Exercise aim: The expected answer holds every line from the first line of the data below through the line containing "Send the chat message with arrow icon", exactly as written, and no other line.

═════ Excerpted records

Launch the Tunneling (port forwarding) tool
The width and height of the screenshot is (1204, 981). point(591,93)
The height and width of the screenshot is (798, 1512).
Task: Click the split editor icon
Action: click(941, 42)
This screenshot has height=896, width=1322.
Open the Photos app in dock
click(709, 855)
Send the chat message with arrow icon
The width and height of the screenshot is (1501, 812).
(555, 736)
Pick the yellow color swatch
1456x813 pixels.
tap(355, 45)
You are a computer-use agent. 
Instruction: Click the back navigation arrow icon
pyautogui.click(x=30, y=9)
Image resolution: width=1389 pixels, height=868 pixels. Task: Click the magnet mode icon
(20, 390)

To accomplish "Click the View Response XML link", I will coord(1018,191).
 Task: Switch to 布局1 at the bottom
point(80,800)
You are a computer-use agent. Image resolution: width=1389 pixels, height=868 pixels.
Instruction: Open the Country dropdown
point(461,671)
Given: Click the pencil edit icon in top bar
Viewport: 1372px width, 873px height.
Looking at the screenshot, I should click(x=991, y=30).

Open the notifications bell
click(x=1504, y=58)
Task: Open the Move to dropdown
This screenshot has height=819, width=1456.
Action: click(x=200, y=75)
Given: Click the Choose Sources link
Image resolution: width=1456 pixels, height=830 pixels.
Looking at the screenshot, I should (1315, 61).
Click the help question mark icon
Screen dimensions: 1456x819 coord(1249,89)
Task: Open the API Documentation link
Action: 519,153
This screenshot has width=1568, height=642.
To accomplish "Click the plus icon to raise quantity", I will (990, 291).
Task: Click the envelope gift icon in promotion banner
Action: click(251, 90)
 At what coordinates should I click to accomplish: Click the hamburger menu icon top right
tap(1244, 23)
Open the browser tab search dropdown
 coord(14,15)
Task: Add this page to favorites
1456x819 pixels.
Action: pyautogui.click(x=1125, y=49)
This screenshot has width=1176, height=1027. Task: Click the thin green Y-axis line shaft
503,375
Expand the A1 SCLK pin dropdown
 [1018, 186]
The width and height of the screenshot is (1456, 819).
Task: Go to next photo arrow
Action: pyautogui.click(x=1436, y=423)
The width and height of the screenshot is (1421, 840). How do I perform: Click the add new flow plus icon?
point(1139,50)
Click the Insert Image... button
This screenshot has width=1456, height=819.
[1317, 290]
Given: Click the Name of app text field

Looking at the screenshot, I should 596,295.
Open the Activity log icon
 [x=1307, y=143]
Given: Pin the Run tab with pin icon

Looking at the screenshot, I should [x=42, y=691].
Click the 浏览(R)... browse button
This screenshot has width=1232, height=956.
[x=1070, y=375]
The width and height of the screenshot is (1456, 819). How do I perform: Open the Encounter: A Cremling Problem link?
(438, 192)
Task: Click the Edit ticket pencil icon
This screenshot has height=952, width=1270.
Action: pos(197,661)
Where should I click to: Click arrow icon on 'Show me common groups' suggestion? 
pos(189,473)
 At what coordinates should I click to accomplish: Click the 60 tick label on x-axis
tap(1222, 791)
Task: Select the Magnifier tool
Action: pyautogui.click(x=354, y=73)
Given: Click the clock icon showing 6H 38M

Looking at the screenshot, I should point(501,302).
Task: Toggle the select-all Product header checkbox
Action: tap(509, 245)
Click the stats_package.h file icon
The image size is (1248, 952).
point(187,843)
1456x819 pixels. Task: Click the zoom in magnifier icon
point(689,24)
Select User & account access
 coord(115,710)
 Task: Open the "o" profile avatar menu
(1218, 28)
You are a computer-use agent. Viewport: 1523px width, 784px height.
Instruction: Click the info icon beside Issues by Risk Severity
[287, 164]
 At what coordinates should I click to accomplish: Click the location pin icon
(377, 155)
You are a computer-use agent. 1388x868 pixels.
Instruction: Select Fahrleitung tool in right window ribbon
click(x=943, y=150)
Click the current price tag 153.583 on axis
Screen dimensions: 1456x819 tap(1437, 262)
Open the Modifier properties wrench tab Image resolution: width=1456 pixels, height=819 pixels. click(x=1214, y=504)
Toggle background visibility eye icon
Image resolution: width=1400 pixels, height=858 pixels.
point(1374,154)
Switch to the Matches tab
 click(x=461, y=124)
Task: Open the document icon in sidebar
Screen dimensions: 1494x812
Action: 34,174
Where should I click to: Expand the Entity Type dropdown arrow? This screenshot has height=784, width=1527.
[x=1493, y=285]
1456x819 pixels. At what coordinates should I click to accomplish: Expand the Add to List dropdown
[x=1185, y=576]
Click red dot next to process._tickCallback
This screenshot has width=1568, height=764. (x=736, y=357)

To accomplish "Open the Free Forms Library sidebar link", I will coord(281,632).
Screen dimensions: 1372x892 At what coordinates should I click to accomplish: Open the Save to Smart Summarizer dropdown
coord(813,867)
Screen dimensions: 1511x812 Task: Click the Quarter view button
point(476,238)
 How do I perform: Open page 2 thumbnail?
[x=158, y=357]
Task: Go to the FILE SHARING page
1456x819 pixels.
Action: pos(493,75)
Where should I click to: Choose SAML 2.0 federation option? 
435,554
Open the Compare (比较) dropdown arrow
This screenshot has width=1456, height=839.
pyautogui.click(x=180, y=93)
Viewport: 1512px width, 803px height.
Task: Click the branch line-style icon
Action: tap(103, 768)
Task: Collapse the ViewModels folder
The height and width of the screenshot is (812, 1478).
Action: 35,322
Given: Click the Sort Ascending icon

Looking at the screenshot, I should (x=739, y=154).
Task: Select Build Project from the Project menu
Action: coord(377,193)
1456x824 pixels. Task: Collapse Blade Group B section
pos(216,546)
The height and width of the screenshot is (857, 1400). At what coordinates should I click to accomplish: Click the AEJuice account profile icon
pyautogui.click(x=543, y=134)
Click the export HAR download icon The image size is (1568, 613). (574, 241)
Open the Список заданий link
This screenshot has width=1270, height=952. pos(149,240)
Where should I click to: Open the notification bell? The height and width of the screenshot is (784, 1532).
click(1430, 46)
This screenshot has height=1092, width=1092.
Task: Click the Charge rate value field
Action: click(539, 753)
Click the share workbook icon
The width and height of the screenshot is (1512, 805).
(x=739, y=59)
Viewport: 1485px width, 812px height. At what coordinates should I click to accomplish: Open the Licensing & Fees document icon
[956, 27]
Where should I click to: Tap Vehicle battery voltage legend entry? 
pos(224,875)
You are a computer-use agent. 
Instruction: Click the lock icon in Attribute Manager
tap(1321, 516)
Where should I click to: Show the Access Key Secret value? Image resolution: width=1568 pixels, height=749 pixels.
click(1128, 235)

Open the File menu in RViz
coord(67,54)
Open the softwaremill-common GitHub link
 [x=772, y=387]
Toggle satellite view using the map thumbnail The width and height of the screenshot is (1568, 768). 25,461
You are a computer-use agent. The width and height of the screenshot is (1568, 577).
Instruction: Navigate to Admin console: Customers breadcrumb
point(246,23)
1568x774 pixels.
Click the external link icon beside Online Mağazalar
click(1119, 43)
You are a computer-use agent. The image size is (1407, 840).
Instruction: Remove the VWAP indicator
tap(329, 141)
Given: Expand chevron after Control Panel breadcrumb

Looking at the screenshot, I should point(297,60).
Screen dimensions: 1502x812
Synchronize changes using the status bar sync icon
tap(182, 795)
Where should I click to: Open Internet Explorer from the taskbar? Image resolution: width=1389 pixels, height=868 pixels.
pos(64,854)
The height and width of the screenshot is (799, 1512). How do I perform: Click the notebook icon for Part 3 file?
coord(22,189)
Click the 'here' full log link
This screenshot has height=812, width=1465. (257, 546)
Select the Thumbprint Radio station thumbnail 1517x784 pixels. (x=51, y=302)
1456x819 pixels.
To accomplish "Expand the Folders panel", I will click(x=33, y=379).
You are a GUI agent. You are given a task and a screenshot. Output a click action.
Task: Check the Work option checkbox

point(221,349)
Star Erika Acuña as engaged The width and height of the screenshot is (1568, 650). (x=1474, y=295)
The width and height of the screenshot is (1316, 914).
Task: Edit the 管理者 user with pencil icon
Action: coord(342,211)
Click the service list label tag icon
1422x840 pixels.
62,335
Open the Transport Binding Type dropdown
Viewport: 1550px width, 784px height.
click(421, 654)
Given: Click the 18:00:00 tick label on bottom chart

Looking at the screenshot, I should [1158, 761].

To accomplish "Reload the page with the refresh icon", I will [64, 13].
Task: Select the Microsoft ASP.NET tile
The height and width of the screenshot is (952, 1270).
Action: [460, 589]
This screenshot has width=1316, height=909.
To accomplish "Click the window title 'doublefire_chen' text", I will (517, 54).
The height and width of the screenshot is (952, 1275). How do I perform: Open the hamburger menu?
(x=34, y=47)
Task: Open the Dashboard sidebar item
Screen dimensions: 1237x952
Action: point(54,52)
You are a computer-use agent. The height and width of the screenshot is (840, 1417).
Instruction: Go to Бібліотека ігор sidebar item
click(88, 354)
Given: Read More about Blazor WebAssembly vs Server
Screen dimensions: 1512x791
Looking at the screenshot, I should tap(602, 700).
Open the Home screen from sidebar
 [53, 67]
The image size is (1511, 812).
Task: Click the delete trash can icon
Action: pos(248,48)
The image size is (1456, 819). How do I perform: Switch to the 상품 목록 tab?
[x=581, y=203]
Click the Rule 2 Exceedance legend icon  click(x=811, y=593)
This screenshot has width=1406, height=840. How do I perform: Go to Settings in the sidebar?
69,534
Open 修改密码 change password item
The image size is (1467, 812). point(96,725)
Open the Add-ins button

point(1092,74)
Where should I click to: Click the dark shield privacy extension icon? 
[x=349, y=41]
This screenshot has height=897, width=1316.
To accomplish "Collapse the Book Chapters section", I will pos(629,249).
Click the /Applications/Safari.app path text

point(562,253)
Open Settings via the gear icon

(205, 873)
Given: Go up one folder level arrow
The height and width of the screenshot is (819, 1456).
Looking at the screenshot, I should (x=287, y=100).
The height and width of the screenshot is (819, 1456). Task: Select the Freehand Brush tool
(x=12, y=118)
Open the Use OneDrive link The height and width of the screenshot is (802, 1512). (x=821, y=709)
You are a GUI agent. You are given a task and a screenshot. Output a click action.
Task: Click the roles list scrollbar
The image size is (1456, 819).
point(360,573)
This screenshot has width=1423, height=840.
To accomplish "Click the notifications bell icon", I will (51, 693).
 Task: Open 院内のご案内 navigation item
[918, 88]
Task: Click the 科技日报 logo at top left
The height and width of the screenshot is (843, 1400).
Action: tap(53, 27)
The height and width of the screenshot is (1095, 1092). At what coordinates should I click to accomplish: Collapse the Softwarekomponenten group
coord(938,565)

══════════

Your solution:
Launch the Tunneling (port forwarding) tool
The width and height of the screenshot is (1204, 981). point(591,93)
The height and width of the screenshot is (798, 1512).
Task: Click the split editor icon
Action: click(941, 42)
This screenshot has height=896, width=1322.
Open the Photos app in dock
click(709, 855)
Send the chat message with arrow icon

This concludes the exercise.